• WHAT NEEDS TO BE DONE: Within the entries below, output exactly the lines between the line containing "Deselect the Marketing user group" and the line containing "This screenshot has width=800, height=448.", inclusive, and omit any picture.

• DATA RECORDS:

|---|

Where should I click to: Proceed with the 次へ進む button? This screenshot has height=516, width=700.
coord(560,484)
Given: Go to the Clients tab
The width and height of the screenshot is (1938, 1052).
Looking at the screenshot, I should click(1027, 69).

|---|

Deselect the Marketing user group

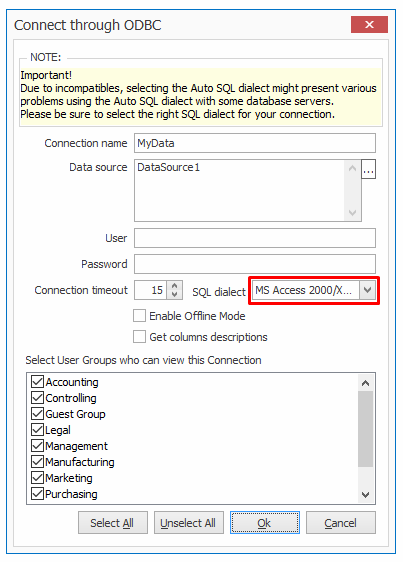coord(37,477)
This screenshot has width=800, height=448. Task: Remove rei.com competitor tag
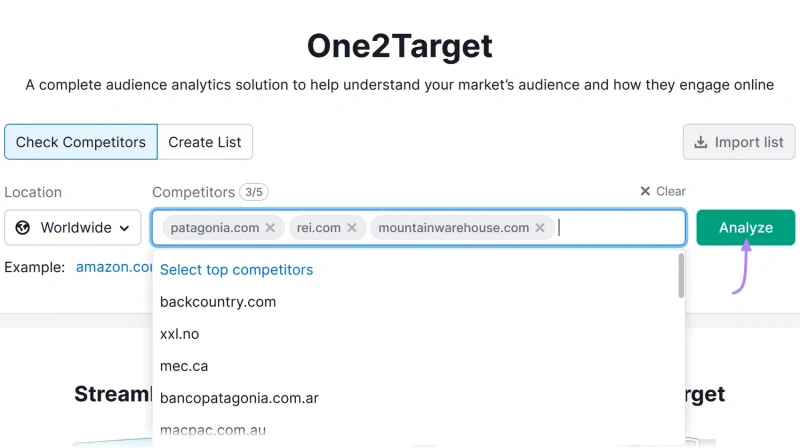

|---|

• TASK ANSWER:
Deselect the Marketing user group

coord(37,477)
This screenshot has width=800, height=448. Task: Remove rei.com competitor tag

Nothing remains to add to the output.